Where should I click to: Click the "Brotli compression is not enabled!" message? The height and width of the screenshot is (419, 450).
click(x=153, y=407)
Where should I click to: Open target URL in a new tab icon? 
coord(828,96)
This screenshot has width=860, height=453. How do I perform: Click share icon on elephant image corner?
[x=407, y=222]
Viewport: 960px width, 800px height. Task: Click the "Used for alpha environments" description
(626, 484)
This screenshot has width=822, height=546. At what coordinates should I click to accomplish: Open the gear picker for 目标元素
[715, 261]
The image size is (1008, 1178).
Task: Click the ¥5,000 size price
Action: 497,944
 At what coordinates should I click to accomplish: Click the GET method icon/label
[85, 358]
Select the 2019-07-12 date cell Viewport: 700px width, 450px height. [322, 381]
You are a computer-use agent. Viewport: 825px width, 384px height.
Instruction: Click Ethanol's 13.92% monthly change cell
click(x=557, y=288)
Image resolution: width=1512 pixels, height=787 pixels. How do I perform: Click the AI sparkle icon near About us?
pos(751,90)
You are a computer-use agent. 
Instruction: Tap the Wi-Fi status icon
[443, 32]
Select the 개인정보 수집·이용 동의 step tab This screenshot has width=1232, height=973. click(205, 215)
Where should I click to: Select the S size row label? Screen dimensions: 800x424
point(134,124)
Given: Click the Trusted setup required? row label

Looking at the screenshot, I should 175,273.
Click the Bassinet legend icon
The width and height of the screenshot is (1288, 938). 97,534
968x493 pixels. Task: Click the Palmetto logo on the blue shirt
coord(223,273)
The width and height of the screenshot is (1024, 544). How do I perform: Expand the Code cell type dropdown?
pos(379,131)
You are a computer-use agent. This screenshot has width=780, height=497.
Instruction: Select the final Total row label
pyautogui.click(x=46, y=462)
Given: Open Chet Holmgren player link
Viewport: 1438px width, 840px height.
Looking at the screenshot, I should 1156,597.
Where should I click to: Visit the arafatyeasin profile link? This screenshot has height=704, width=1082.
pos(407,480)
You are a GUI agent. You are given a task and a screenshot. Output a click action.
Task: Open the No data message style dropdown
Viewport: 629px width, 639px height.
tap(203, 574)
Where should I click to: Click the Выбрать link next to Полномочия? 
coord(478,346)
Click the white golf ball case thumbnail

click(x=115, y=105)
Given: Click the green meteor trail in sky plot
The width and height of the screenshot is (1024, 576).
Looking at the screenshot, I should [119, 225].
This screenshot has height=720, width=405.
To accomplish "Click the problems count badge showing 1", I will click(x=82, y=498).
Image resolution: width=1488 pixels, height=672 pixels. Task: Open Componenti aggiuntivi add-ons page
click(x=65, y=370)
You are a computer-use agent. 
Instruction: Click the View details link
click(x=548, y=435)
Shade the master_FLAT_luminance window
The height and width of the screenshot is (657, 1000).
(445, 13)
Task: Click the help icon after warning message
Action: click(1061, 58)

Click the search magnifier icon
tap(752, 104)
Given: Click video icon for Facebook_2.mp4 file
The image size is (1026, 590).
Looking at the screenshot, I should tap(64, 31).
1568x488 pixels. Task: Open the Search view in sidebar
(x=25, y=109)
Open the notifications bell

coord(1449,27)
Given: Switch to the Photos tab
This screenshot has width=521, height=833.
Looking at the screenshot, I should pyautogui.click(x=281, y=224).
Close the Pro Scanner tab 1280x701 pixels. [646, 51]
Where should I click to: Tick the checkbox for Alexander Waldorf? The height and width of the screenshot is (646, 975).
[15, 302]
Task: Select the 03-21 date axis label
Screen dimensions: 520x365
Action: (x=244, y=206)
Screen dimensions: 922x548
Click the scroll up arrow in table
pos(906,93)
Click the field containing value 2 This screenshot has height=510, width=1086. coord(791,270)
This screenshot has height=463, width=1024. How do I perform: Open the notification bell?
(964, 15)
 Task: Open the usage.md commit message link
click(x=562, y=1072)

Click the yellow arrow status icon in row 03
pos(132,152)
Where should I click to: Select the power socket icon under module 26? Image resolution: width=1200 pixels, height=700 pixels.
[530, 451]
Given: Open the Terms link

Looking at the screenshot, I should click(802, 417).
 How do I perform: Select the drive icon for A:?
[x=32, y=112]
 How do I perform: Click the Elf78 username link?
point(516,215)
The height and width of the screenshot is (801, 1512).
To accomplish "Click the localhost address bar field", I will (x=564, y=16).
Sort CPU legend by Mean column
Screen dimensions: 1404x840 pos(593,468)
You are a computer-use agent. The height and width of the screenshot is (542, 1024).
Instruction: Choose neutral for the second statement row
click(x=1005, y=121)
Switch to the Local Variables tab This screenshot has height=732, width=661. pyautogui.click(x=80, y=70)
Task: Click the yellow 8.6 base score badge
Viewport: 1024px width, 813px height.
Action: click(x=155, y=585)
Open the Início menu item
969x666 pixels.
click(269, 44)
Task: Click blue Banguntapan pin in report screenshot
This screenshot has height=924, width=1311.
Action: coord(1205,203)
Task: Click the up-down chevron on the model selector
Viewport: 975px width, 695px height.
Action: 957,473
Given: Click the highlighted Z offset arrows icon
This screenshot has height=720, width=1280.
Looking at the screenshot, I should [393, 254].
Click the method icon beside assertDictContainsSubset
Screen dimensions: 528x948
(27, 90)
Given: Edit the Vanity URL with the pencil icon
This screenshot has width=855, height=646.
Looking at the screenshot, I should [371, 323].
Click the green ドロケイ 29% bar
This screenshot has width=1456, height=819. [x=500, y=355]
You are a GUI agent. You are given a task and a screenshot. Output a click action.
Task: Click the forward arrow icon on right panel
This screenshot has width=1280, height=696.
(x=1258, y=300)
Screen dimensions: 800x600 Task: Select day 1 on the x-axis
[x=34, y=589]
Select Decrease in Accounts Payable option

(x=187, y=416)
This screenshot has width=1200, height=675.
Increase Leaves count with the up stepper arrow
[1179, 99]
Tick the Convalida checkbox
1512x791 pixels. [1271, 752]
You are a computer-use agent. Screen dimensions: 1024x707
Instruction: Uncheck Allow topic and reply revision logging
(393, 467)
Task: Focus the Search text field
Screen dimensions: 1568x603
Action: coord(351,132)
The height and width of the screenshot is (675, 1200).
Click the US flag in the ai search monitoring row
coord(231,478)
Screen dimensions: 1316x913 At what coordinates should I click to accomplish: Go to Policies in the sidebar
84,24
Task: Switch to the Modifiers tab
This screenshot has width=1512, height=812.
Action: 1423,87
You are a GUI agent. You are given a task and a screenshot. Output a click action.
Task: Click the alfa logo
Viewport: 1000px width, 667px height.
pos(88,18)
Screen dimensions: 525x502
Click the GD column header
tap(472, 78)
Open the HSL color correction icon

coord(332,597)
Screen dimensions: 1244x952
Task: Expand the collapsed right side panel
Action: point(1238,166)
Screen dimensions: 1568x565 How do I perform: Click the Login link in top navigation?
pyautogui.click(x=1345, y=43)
════════
What you have to do: Type out all of the records again, exactly.

Exercise result:
Where should I click to: Click the "Brotli compression is not enabled!" message? The height and width of the screenshot is (419, 450).
click(x=153, y=407)
Where should I click to: Open target URL in a new tab icon? 
coord(828,96)
This screenshot has width=860, height=453. How do I perform: Click share icon on elephant image corner?
[x=407, y=222]
Viewport: 960px width, 800px height. Task: Click the "Used for alpha environments" description
(626, 484)
This screenshot has width=822, height=546. At what coordinates should I click to accomplish: Open the gear picker for 目标元素
[715, 261]
The image size is (1008, 1178).
Task: Click the ¥5,000 size price
Action: 497,944
 At what coordinates should I click to accomplish: Click the GET method icon/label
[85, 358]
Select the 2019-07-12 date cell Viewport: 700px width, 450px height. [322, 381]
You are a computer-use agent. Viewport: 825px width, 384px height.
Instruction: Click Ethanol's 13.92% monthly change cell
click(x=557, y=288)
Image resolution: width=1512 pixels, height=787 pixels. How do I perform: Click the AI sparkle icon near About us?
pos(751,90)
You are a computer-use agent. 
Instruction: Tap the Wi-Fi status icon
[443, 32]
Select the 개인정보 수집·이용 동의 step tab This screenshot has width=1232, height=973. click(205, 215)
Where should I click to: Select the S size row label? Screen dimensions: 800x424
point(134,124)
Given: Click the Trusted setup required? row label

Looking at the screenshot, I should 175,273.
Click the Bassinet legend icon
The width and height of the screenshot is (1288, 938). 97,534
968x493 pixels. Task: Click the Palmetto logo on the blue shirt
coord(223,273)
The width and height of the screenshot is (1024, 544). How do I perform: Expand the Code cell type dropdown?
pos(379,131)
You are a computer-use agent. This screenshot has width=780, height=497.
Instruction: Select the final Total row label
pyautogui.click(x=46, y=462)
Given: Open Chet Holmgren player link
Viewport: 1438px width, 840px height.
Looking at the screenshot, I should 1156,597.
Where should I click to: Visit the arafatyeasin profile link? This screenshot has height=704, width=1082.
pos(407,480)
You are a GUI agent. You are given a task and a screenshot. Output a click action.
Task: Open the No data message style dropdown
Viewport: 629px width, 639px height.
tap(203, 574)
Where should I click to: Click the Выбрать link next to Полномочия? 
coord(478,346)
Click the white golf ball case thumbnail

click(x=115, y=105)
Given: Click the green meteor trail in sky plot
The width and height of the screenshot is (1024, 576).
Looking at the screenshot, I should [119, 225].
This screenshot has height=720, width=405.
To accomplish "Click the problems count badge showing 1", I will click(x=82, y=498).
Image resolution: width=1488 pixels, height=672 pixels. Task: Open Componenti aggiuntivi add-ons page
click(x=65, y=370)
You are a computer-use agent. 
Instruction: Click the View details link
click(x=548, y=435)
Shade the master_FLAT_luminance window
The height and width of the screenshot is (657, 1000).
(445, 13)
Task: Click the help icon after warning message
Action: click(1061, 58)

Click the search magnifier icon
tap(752, 104)
Given: Click video icon for Facebook_2.mp4 file
The image size is (1026, 590).
Looking at the screenshot, I should tap(64, 31).
1568x488 pixels. Task: Open the Search view in sidebar
(x=25, y=109)
Open the notifications bell

coord(1449,27)
Given: Switch to the Photos tab
This screenshot has width=521, height=833.
Looking at the screenshot, I should pyautogui.click(x=281, y=224).
Close the Pro Scanner tab 1280x701 pixels. [646, 51]
Where should I click to: Tick the checkbox for Alexander Waldorf? The height and width of the screenshot is (646, 975).
[15, 302]
Task: Select the 03-21 date axis label
Screen dimensions: 520x365
Action: (x=244, y=206)
Screen dimensions: 922x548
Click the scroll up arrow in table
pos(906,93)
Click the field containing value 2 This screenshot has height=510, width=1086. coord(791,270)
This screenshot has height=463, width=1024. How do I perform: Open the notification bell?
(964, 15)
 Task: Open the usage.md commit message link
click(x=562, y=1072)

Click the yellow arrow status icon in row 03
pos(132,152)
Where should I click to: Select the power socket icon under module 26? Image resolution: width=1200 pixels, height=700 pixels.
[530, 451]
Given: Open the Terms link

Looking at the screenshot, I should click(802, 417).
 How do I perform: Select the drive icon for A:?
[x=32, y=112]
 How do I perform: Click the Elf78 username link?
point(516,215)
The height and width of the screenshot is (801, 1512).
To accomplish "Click the localhost address bar field", I will (x=564, y=16).
Sort CPU legend by Mean column
Screen dimensions: 1404x840 pos(593,468)
You are a computer-use agent. The height and width of the screenshot is (542, 1024).
Instruction: Choose neutral for the second statement row
click(x=1005, y=121)
Switch to the Local Variables tab This screenshot has height=732, width=661. pyautogui.click(x=80, y=70)
Task: Click the yellow 8.6 base score badge
Viewport: 1024px width, 813px height.
Action: click(x=155, y=585)
Open the Início menu item
969x666 pixels.
click(269, 44)
Task: Click blue Banguntapan pin in report screenshot
This screenshot has height=924, width=1311.
Action: coord(1205,203)
Task: Click the up-down chevron on the model selector
Viewport: 975px width, 695px height.
Action: 957,473
Given: Click the highlighted Z offset arrows icon
This screenshot has height=720, width=1280.
Looking at the screenshot, I should [393, 254].
Click the method icon beside assertDictContainsSubset
Screen dimensions: 528x948
(27, 90)
Given: Edit the Vanity URL with the pencil icon
This screenshot has width=855, height=646.
Looking at the screenshot, I should [371, 323].
Click the green ドロケイ 29% bar
This screenshot has width=1456, height=819. [x=500, y=355]
You are a GUI agent. You are given a task and a screenshot. Output a click action.
Task: Click the forward arrow icon on right panel
This screenshot has width=1280, height=696.
(x=1258, y=300)
Screen dimensions: 800x600 Task: Select day 1 on the x-axis
[x=34, y=589]
Select Decrease in Accounts Payable option

(x=187, y=416)
This screenshot has width=1200, height=675.
Increase Leaves count with the up stepper arrow
[1179, 99]
Tick the Convalida checkbox
1512x791 pixels. [1271, 752]
You are a computer-use agent. Screen dimensions: 1024x707
Instruction: Uncheck Allow topic and reply revision logging
(393, 467)
Task: Focus the Search text field
Screen dimensions: 1568x603
Action: coord(351,132)
The height and width of the screenshot is (675, 1200).
Click the US flag in the ai search monitoring row
coord(231,478)
Screen dimensions: 1316x913 At what coordinates should I click to accomplish: Go to Policies in the sidebar
84,24
Task: Switch to the Modifiers tab
This screenshot has width=1512, height=812.
Action: 1423,87
You are a GUI agent. You are given a task and a screenshot. Output a click action.
Task: Click the alfa logo
Viewport: 1000px width, 667px height.
pos(88,18)
Screen dimensions: 525x502
Click the GD column header
tap(472, 78)
Open the HSL color correction icon

coord(332,597)
Screen dimensions: 1244x952
Task: Expand the collapsed right side panel
Action: point(1238,166)
Screen dimensions: 1568x565 How do I perform: Click the Login link in top navigation?
pyautogui.click(x=1345, y=43)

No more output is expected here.